No creo que existan muchas personas en este país que defiendan el comportamiento de estos jóvenes desequilibrados y pérfidos. Pero si alguno de los que lee este artículo los defiende y piensa que no tengo derecho a censurar tales conductas o llamarles de este modo, yo le preguntaría: ¿Qué sucedería si se enterase de que un ser querido ha fallecido contagiado por uno de estos grupos de descerebrados? Estoy seguro de que cambiaría de opinión y les llamaría también criminales.
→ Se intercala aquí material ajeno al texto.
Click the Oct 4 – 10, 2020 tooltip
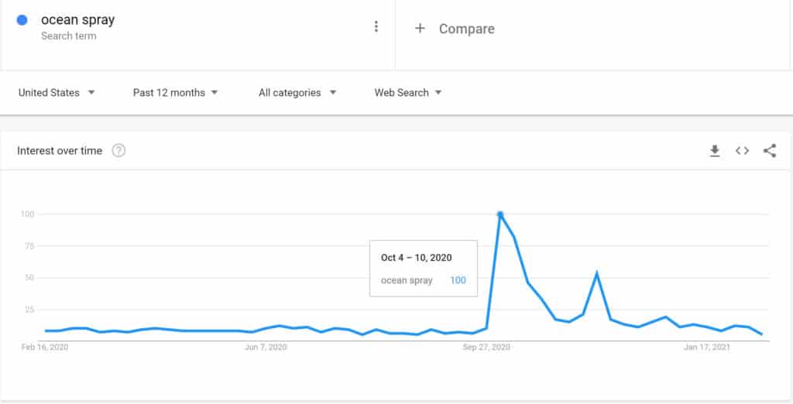 424,269
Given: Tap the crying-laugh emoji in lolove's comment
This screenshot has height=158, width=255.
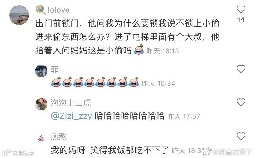Looking at the screenshot, I should point(139,49).
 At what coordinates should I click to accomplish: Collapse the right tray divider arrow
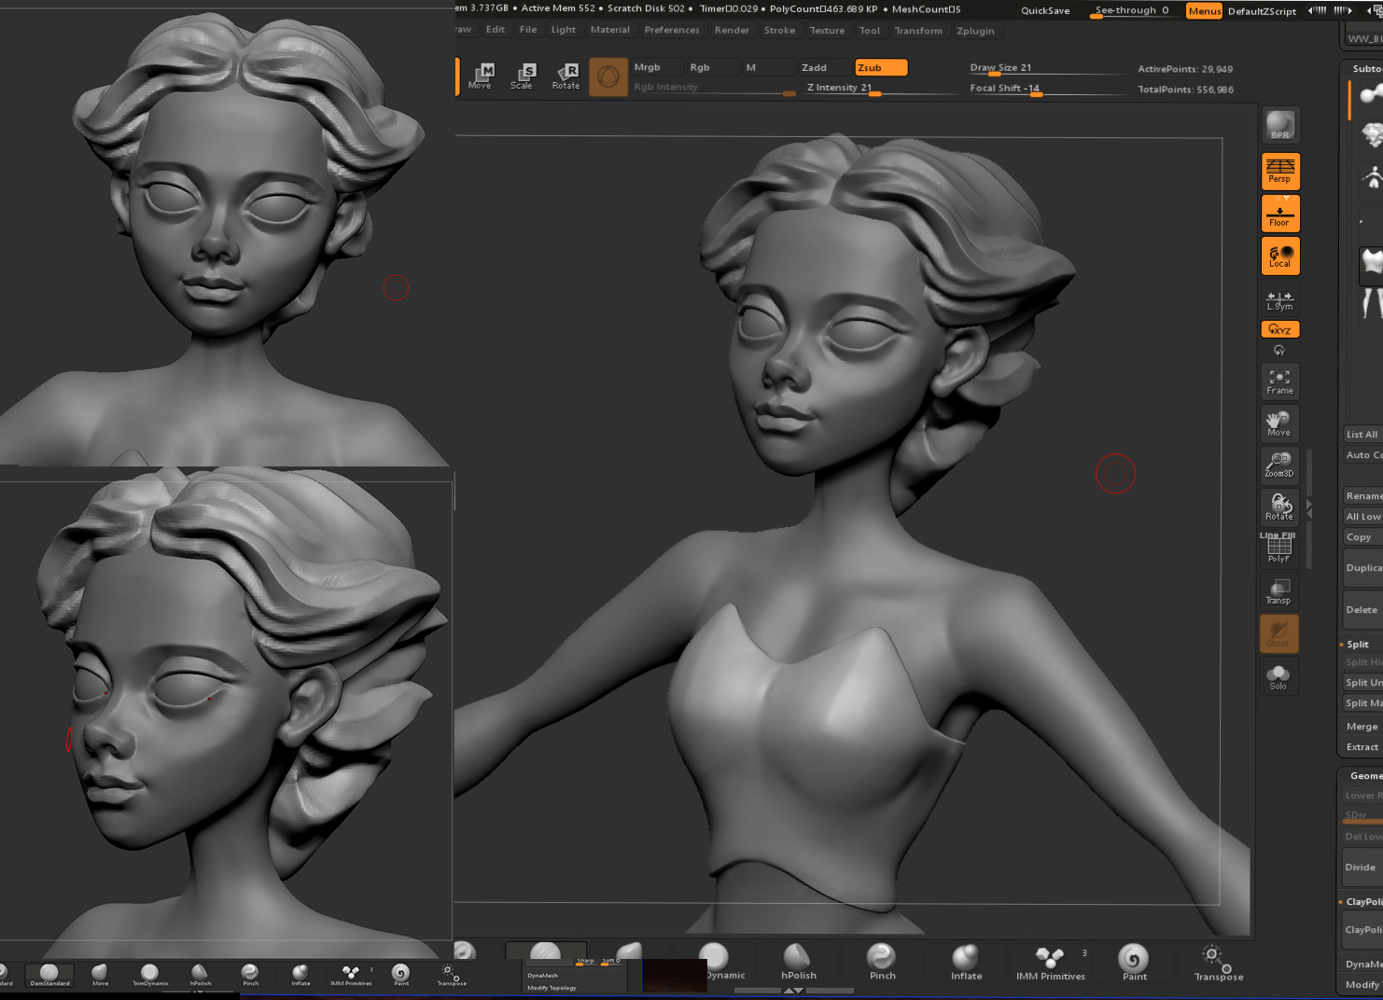pos(1309,508)
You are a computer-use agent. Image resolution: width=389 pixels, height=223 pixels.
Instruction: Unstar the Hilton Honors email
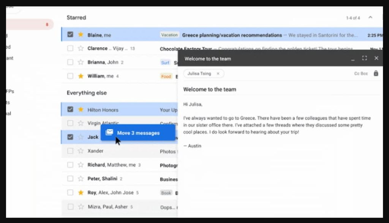click(80, 109)
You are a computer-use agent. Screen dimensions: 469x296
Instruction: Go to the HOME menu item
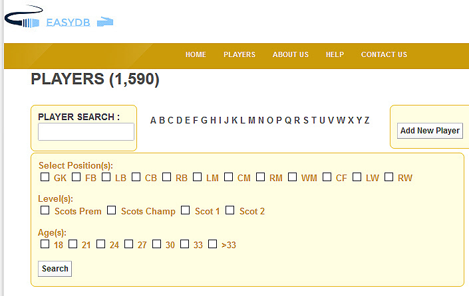coord(196,54)
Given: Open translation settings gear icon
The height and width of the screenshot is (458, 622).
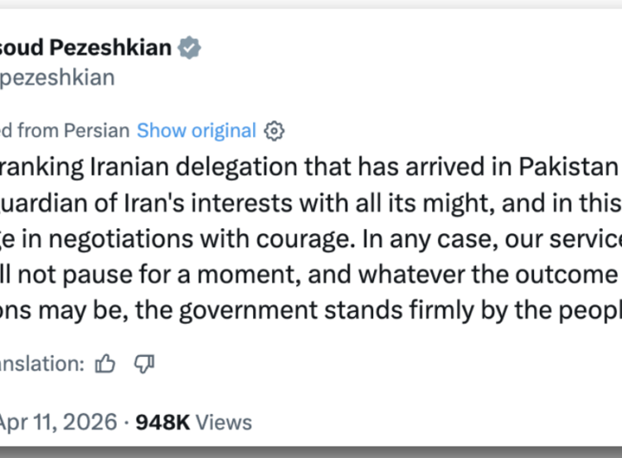Looking at the screenshot, I should pos(274,131).
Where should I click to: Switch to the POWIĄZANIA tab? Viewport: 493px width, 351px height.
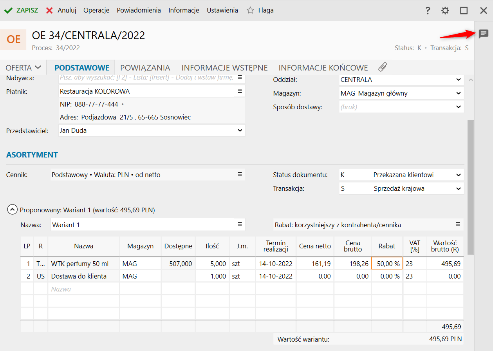point(145,68)
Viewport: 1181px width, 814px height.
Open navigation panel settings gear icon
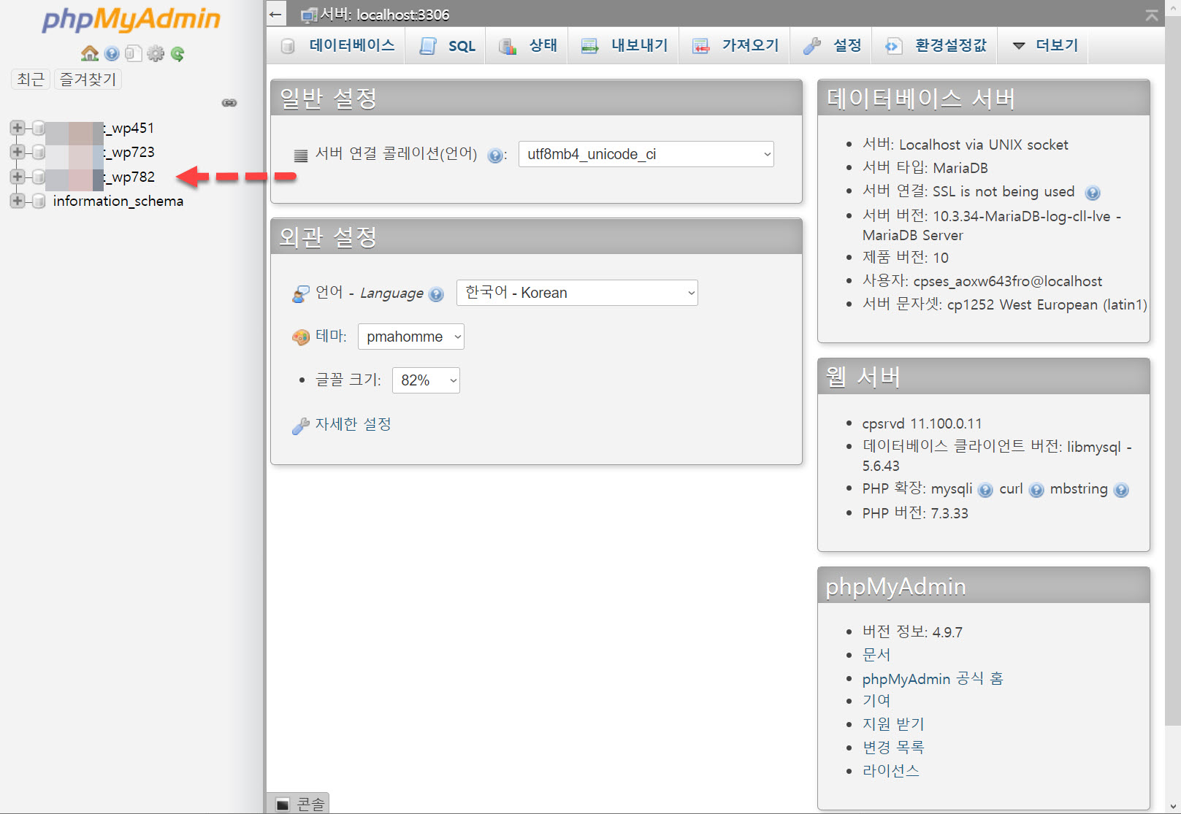point(156,53)
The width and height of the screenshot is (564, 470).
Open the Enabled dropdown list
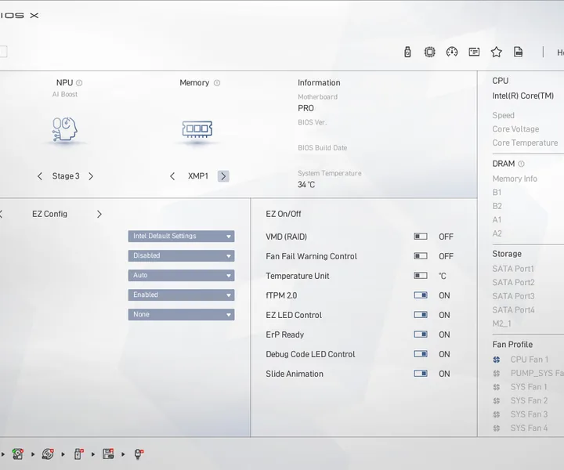coord(181,295)
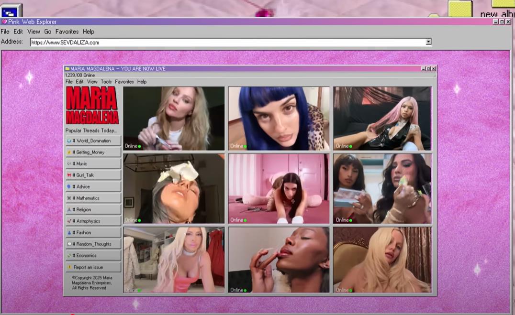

Pienso, pues, que estoy en mi derecho de hacer tan cáustica censura, porque esas conductas, execrables y dañinas, pueden contagiarme a mí y a muchos otros en cualquier momento.

Ojalá leyeran este artículo cargado de odio y desprecio todos esos que han causado muertes y desdicha entre la población española a sabiendas de lo que hacían. Y ojalá se infecten y sientan los efectos que sienten o que han sentido los contagiados por ellos, sabiendo que sus actos podían causar la muerte a muchas personas. Y ojalá padezcan las secuelas que padecen quienes han sido contagiados por estos criminales comportamientos y sufren con amargura la desesperación y el sufrimiento que causa esta enfermedad transmitida por ellos, solo por el placer de disfrutar divirtiéndose de manera tan absurda y con absoluto desprecio hacia las leyes y sin mostrar arrepentimiento por lo que hacen ni sentir compasión por los infectados. Ojalá que no vuelvan a ver la luz del día; que las tinieblas de la noche los envuelvan en la pútrida oscuridad que les protege y les proporciona la forma de vida libertina que estos paranoicos anhelan y a los que acuso de ser propagadores masivos del COVID-19.

Y con estas palabras de acrimonia, cargadas de inquina y menosprecio hacia los que promueven y participan en esas fiestas prohibidas, pido a las autoridades competentes que actúen con contundencia poniendo castigos ejemplares y efectivos para acabar con esta lacra, motivo de desdicha y desesperación en la población.